By Robert J. Smyth, David P. Bernstein, Adam D. Brooke, Rudolph Fink IV, Nicholas J. Kim, Janice H. Lee, Rachael Lea Leventhal, David V. Sanker, Mark J. Sullivan, & Yalei Sun | 62 Am. U. L. Rev. 827 (2013)

In its thirtieth year, the Federal Circuit continued to face an increased caseload, including a fourth-consecutive increase in patent
infringement appeals from district courts. During 2012, the court issued several notable en banc opinions providing parties and
practitioners with additional clarity on a range of disputed issues. For example, in Zoltek Corp. v. United States (Zoltek IV), the court reversed
its prior panel decision in Zoltek III,  which limited the scope of 28 U.S.C. § 1498(a) to direct infringement under 35 U.S.C. § 271(a). The court reexamined the premises on which Zoltek III was based and effectively reinstated the government’s potential liability for infringement of method claims directed to manufacturing carbon fiber sheets for the F-22 fighter, where part of the steps began in Japan. In Marine Polymer Technologies, Inc. v. Hemcon, Inc., the court held that an amendment to the claim during reexamination, not mere argument, was necessary to invoke intervening rights. In the much-anticipated decision in Akamai Technologies, Inc. v. Limelight Networks, Inc., the court overruled its decision in BMC Resources Inc. v. Paymentech, L.P., in which the court held that for a party to be liable for induced infringement, some other single entity must be liable for direct infringement. Deliberately avoiding resolving whether direct infringement can be found when no single entity performs all of the claimed steps of the patent, the Akamai court instead focused on the issue of induced infringement squarely before it to hold that liability for induced infringement did not require a single entity to directly infringe. 

The court’s year was also notable for those cases in which en banc review was denied. After the panel in Highmark, Inc. v. Allcare Health Management Systems, Inc. held that the objective prong of the exceptional case analysis under § 285 was subject to de novo review (relying on Bard Peripheral Vascular, Inc. v. W.L. Gore & Associates, which held that that objective recklessness in a willfulness determination under § 284 is subject to de novo review), a narrow majority of the court denied a rehearing en banc. Additionally, in In re Baxter International, Inc., a split panel upheld the Patent and Trademark Office’s (PTO) determination of obviousness in the reexamination of a patent previously upheld as valid by the Federal Circuit. Although the court overwhelmingly denied the petition for rehearing en banc, a trio of judges clarified that their agreement with the majority was “premised on [the] understanding that the panel opinion does not . . . endorse administrative nullification of a final judicial decision.”
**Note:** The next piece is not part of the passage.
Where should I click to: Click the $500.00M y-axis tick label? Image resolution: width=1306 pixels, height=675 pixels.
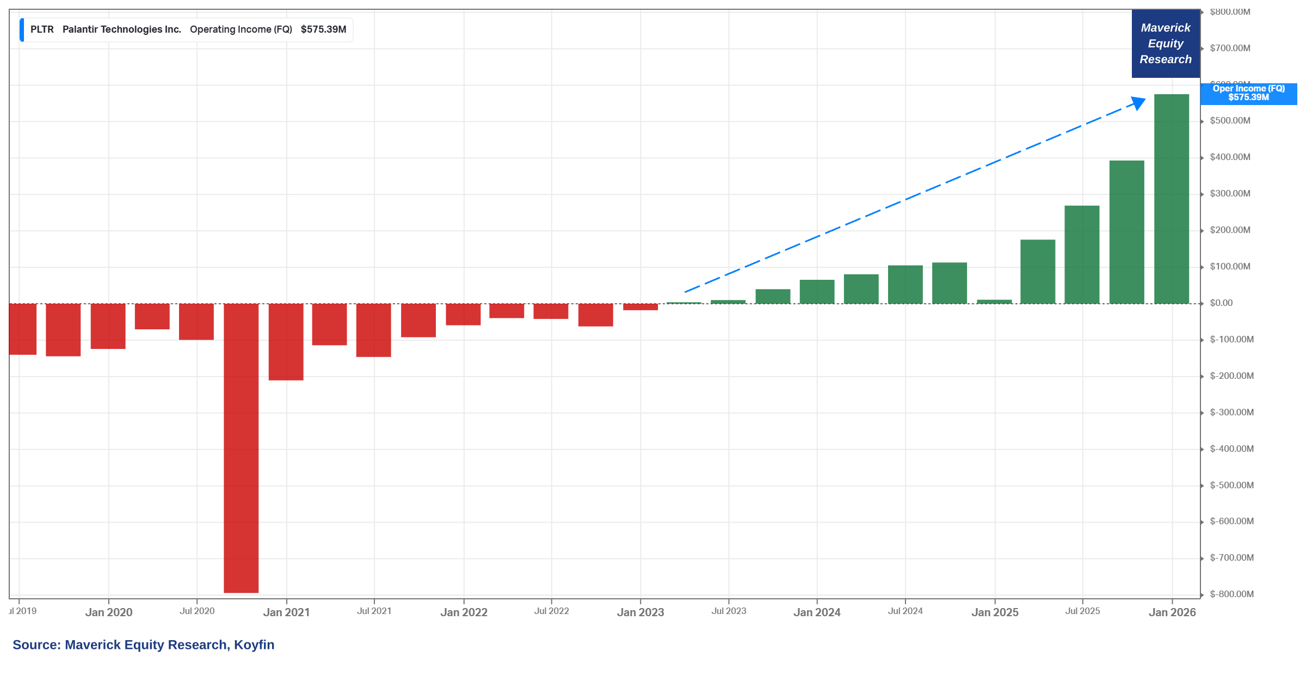(1230, 121)
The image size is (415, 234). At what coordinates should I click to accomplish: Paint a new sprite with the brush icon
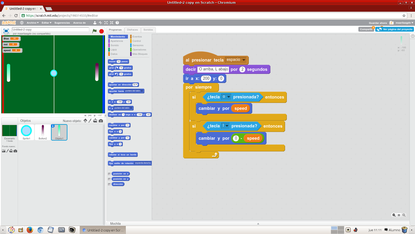90,121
In 2012, the Supreme Court continued to shape key facets of patent law, namely with respect to the foundational issue of patent eligible
subject matter. For example, in Mayo Collaborative Services v. Prometheus Laboratories, Inc., the Supreme Court held that a patent directed to a medical diagnostic test was invalid under 35 U.S.C. § 101. Shortly thereafter, the Supreme Court issued an order simultaneously
granting certiorari in Ass’n for Molecular Pathology v. Myriad Genetics, Inc., vacating the judgment, and remanding the case back to the
Federal Circuit for further consideration in light of its decision in Mayo. At the Federal Circuit, a new panel reached the same conclusion as the original panel with Judge Bryson dissenting, and the Public Patent Foundation and the American Civil Liberties Union Foundation again filed a petition for certiorari. The Supreme Court granted certiorari for a second time, and oral arguments were held on April 15, 2013.